El fabricante, al calcular su coste de producción, y con arreglo a él el precio de los productos, incluye en el cálculo el desgaste de los instrumentos de trabajo. Si una máquina le cuesta, por ejemplo, mil marcos y se desgasta totalmente en diez años, agregará cien marcos cada año al precio de las mercancías fabricadas, para, al cabo de los diez años, poder sustituir la máquina ya agotada, por otra nueva. Del mismo modo hay que incluir en el coste de producción de la fuerza de trabajo simple el coste de procreación que permite a la clase obrera estar en condiciones de multiplicarse y de reponer los obreros agotados por otros nuevos. El desgaste del obrero entra, por tanto, en los cálculos, ni más ni menos que el desgaste de las máquinas.
Por tanto, el coste de producción de la fuerza de trabajo simple se cifra siempre en los gastos de existencia y reproducción del obrero. El precio de este coste de existencia y reproducción es el que forma el salario. El salario así determinado es lo que se llama el salario mínimo. Al igual que la determinación del precio de las mercancías en general por el coste de producción, este salario mínimo no rige para el individuo, sino para la especie. Hay obreros, millones de obreros, que no ganan lo necesario para poder vivir y procrear; pero el salario de la clase obrera en conjunto se nivela, dentro de sus oscilaciones, sobre la base de este mínimo.

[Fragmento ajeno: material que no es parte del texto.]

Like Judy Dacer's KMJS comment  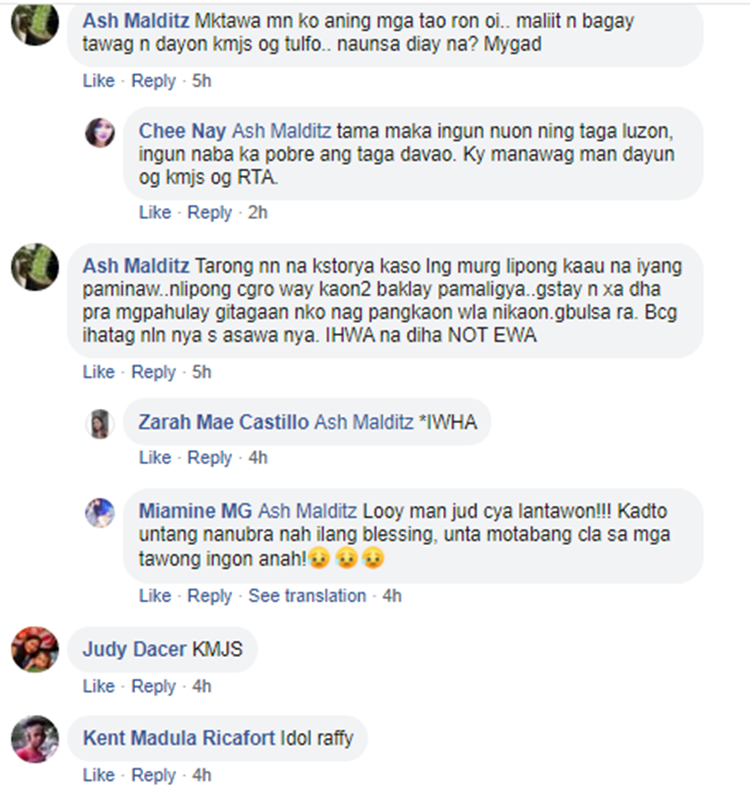point(99,687)
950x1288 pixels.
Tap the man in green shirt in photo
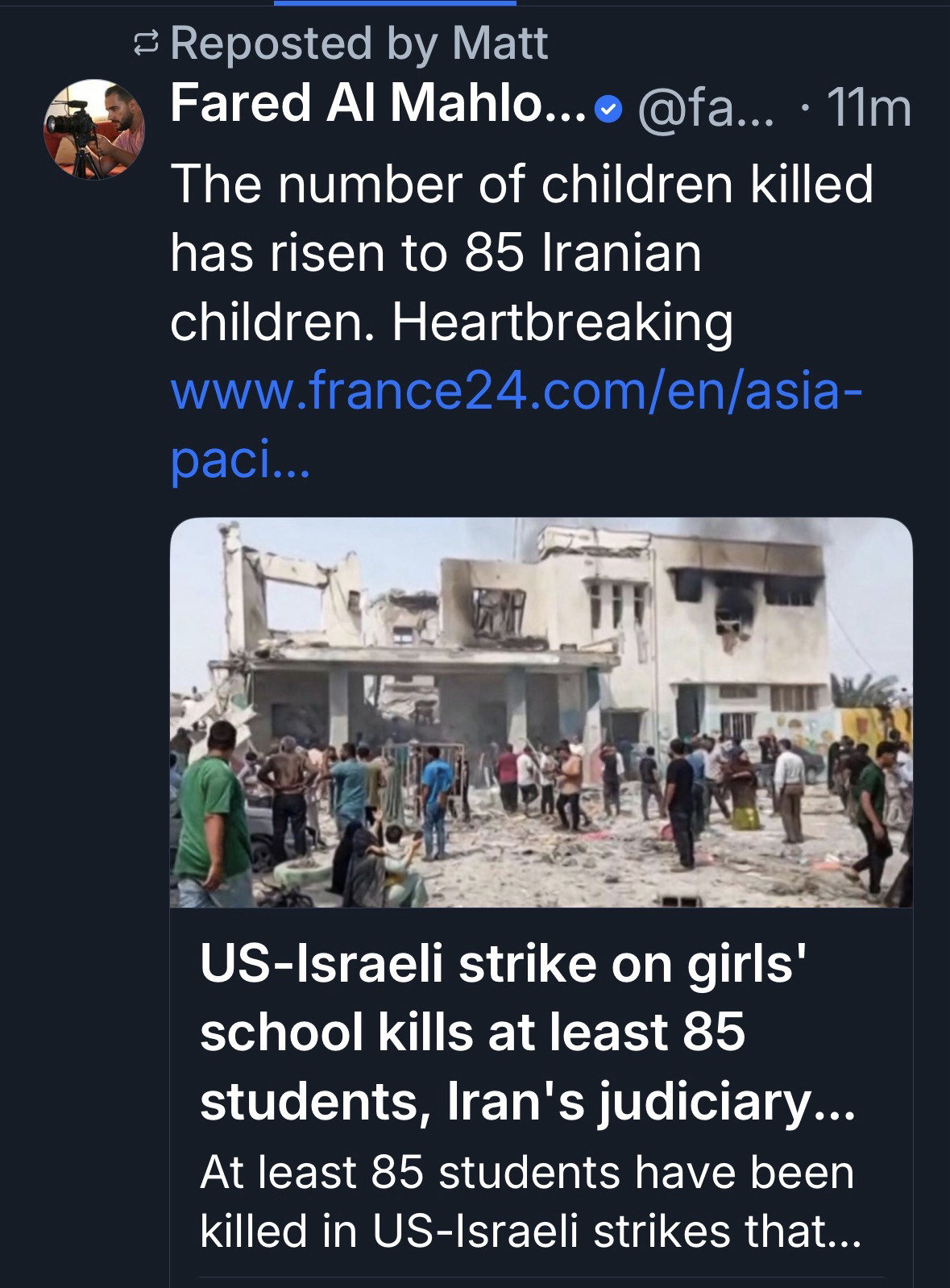[213, 814]
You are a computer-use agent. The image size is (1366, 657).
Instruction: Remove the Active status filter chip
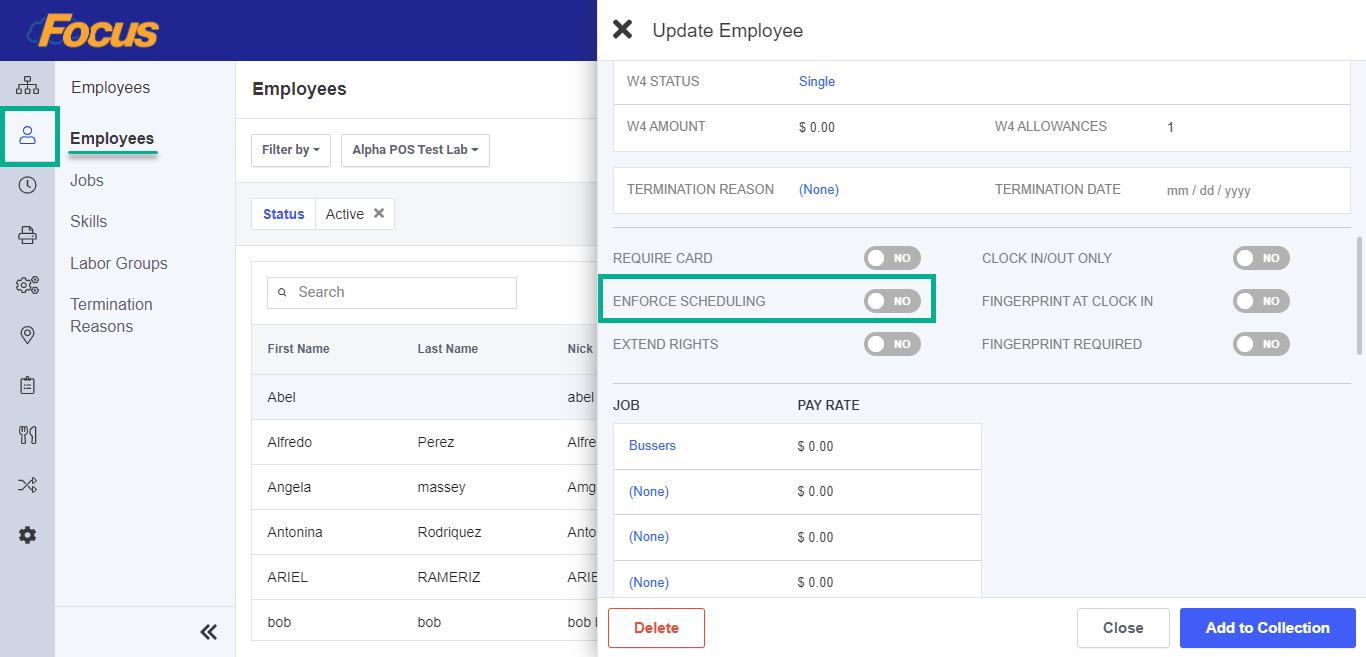pos(379,213)
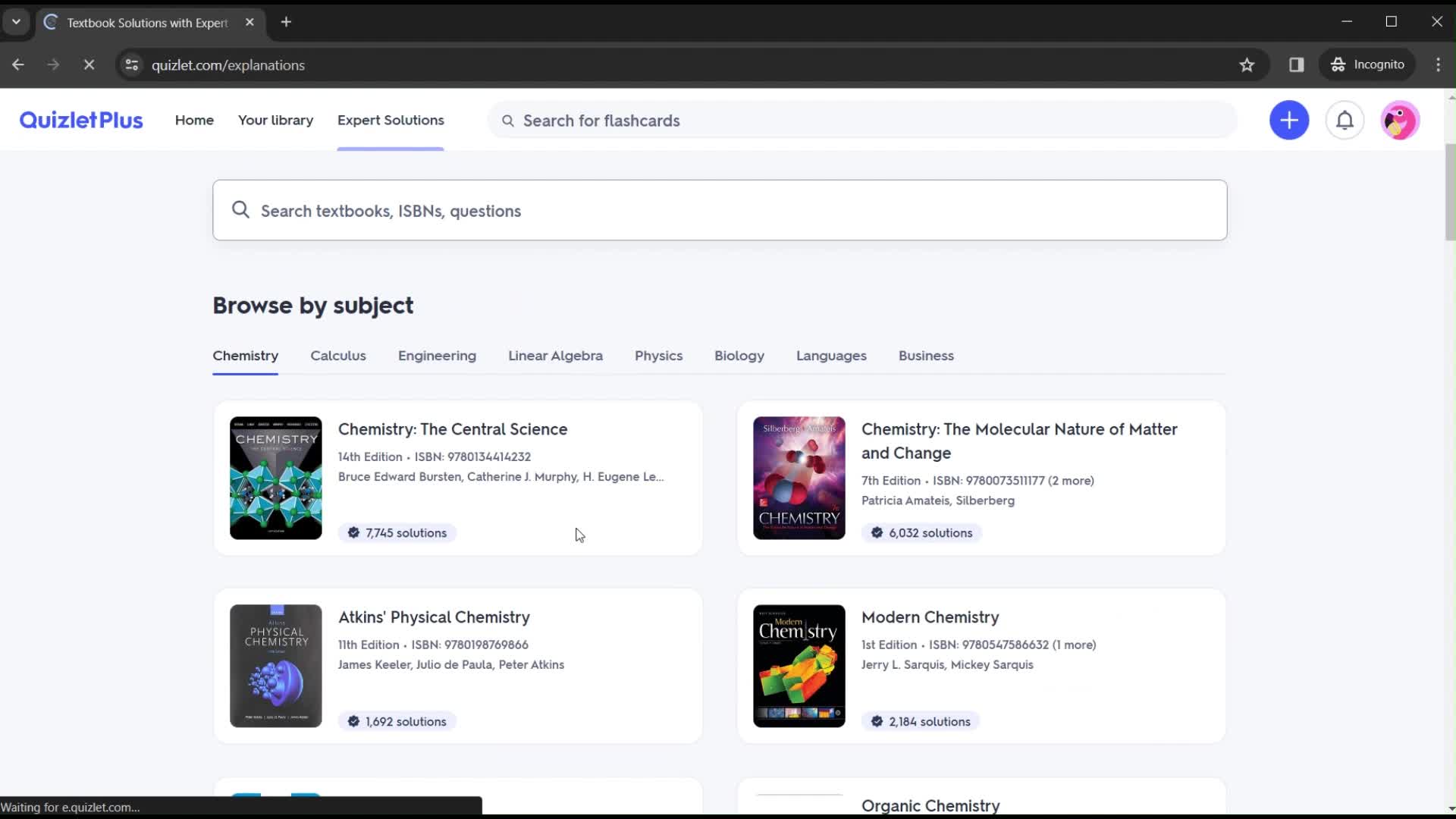Click the verified badge icon on Modern Chemistry
The image size is (1456, 819).
coord(876,720)
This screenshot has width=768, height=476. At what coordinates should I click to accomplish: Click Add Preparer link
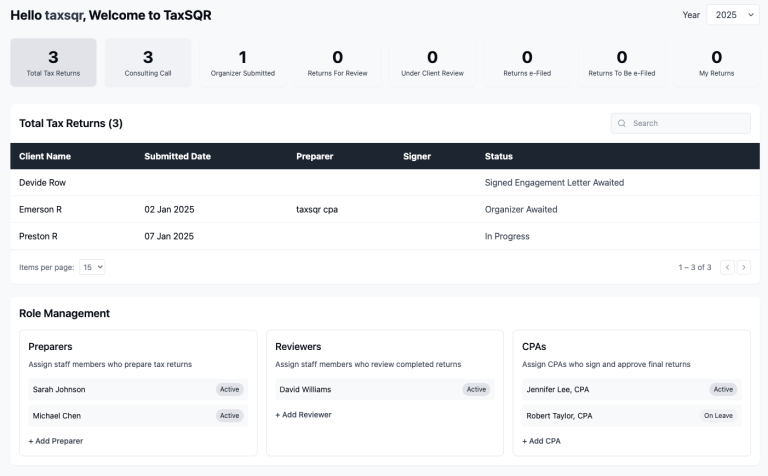[x=56, y=440]
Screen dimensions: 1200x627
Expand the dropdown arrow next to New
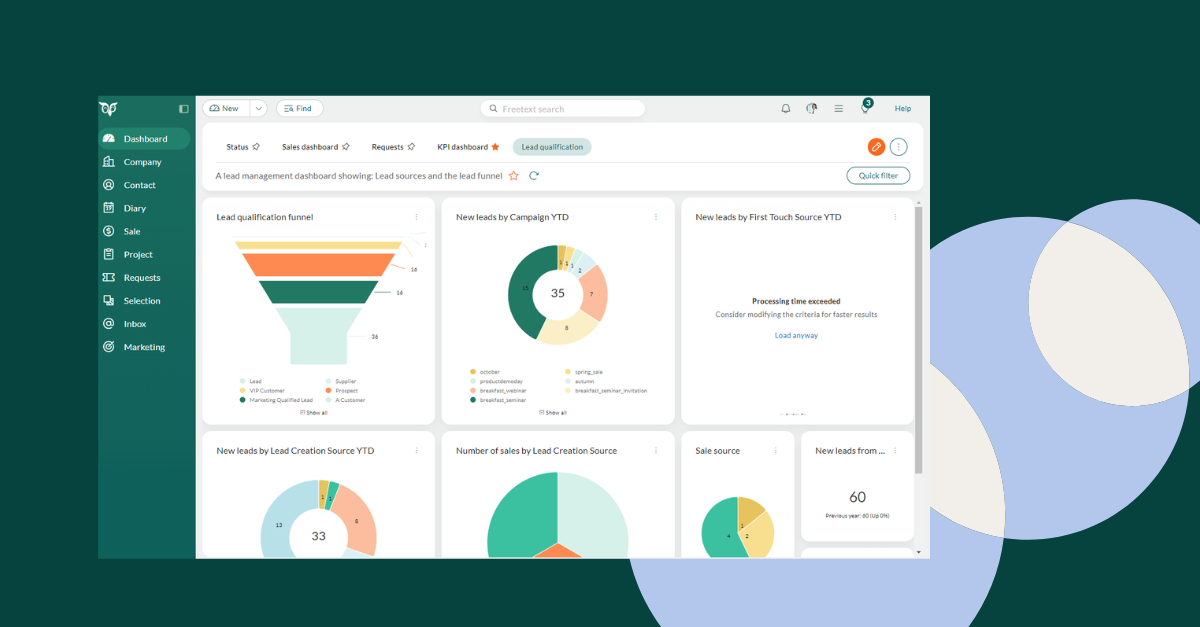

Ahora, después de haber puesto en claro las leyes generales que regulan el salario, al igual que el precio de cualquier otra mercancía, ya podemos entrar de un modo más concreto en nuestro tema.
El capital está formado por materias primas, instrumentos de trabajo y medios de vida de todo género que se emplean para producir nuevas materias primas, nuevos instrumentos de trabajo y nuevos medios de vida. Todas estas partes integrantes del capital son hijas del trabajo, productos del trabajo, trabajo acumulado. El trabajo acumulado que sirve de medio de nueva producción es el capital.
Así dicen los economistas.
¿Qué es un esclavo negro? Un hombre de la raza negra. Una explicación vale tanto como la otra.
Un negro es un negro. Sólo en determinadas condiciones se convierte en esclavo. Una máquina de hilar algodón es una máquina para hilar algodón. Sólo en determinadas condiciones se convierte en capital. Arrancada a estas condiciones, no tiene nada de capital, del mismo modo que el oro no es de por sí dinero, ni el azúcar el precio del azúcar.
En la producción, los hombres no actúan solamente sobre la naturaleza, sino que actúan también los unos sobre los otros. No pueden producir sin asociarse de un cierto modo, para actuar en común y establecer un intercambio de actividades. Para producir los hombres contraen determinados vínculos y relaciones, y a través de estos vínculos y relaciones sociales, y sólo a través de ellos, es cómo se relacionan con la naturaleza y cómo se efectúa la producción.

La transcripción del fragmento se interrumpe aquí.